真名、そして魂のかたち
私の名前は裕太だった。
産まれる前に、両親によって用意されていた名前が裕太だった。
でも産まれたら女の子だった。2130gしかない、女の子だった。
子どもの名前って産まれてから2週間以内に届けなくちゃいけない。2週間、14日以内。
私の名前は結局ある日突然父が呼んだ名前になった。
小学生のときに親に名前の由来とか生まれたときのエピソードを聞く授業があった。
幼い私は「なんでこの名前なの」と言った。責めるような響きを選んで、言った。
「さやかとかかわいい名前が良かった」
同じクラスの、同じ日が誕生日の、私と反対みたいに大人しくて細くて守ってあげたくなるような女の子を思い浮かべながら言った。
そしたら母は「ママもそういう名前にしたかったよ」と言った。
今の名前、すごく私に似合うと思う。すごく私という存在にぴったりだ。
でも、今の名前よりもっと、私はなんか裕太っぽい。
昔読んだ本で平安時代の陰陽師が「名前は呪いだ」みたいな台詞を言わされてた。
なるほどなぁ、確かに確かに。と、読んだときに思ったから今でも覚えてる。
今の私の名前、確かにそれっぽい。名前の漢字の意味のままに育った。
でも私、それよりもっと裕太っぽい。なんでかな?
とある漫画で真名という概念を獲得した。
その漫画では真名はその人の本当の名前なんだけど知られたら正体を掴まれて相手に負けちゃう、そういうものだった。
真名。本当の名前。
本当ってなんだろう。わからないけどもしかして、私の真名、裕太なんじゃない?
だから私こんなにも裕太っぽい感じに育ったんじゃない????
いや、知らんけど。というかなんだよ、裕太っぽい成人女性って。
でもやっぱり私、どう考えても裕太っぽいんだよな……
娘が生まれるか生まれないかというころ、私はその頃見てたアメリカのドラマの主人公がとてもとても羨ましくて、「マッケンジーって名前に生まれてマックと呼ばれたい人生だった」と度々言っていた。

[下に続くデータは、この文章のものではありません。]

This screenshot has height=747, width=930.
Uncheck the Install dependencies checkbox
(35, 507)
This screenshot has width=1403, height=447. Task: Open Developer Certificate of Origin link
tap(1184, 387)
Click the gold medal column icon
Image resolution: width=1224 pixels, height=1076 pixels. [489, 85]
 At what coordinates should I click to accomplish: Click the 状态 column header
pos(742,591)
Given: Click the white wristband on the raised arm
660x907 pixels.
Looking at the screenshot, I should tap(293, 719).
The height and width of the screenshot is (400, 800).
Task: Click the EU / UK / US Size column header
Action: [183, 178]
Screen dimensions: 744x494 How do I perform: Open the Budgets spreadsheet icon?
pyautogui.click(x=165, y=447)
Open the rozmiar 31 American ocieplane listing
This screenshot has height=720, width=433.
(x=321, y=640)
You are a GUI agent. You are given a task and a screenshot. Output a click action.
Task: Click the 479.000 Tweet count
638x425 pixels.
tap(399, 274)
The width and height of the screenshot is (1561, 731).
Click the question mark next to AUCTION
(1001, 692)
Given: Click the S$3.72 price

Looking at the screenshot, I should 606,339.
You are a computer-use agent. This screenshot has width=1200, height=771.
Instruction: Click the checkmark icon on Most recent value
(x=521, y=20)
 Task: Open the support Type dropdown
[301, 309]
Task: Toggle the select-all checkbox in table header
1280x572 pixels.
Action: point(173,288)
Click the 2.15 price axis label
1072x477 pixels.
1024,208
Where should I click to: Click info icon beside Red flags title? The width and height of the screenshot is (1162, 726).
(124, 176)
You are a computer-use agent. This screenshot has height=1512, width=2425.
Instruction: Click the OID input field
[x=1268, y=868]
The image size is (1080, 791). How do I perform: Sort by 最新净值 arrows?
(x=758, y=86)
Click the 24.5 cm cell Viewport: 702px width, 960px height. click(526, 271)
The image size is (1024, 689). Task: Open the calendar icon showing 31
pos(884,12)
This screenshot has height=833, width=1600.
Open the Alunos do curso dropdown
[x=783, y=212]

そしたら夫が私へのプレゼントにMackenzieって刻印を入れてくれた。
その流れで夫に「じゃあこの子にミドルネームを付けるなら何?」と訊いた。
夫はちょっと考えて「Michelle」と言った。
息子が生まれるか生まれないかのときにも私たち同じことを繰り返して、そして夫は「Gideon」と言った。
私はさやかにもMackenzieにもなれなかったし、どうやら魂の形が裕太っぽいけど、娘と息子はもしかしてもしかしたらMichelleとGideonになってしまったかもしれない。真名が。魂の形が。
どうかな、魂に形なんかあるのかな。
どうやら私は、どうしても裕太っぽいけど。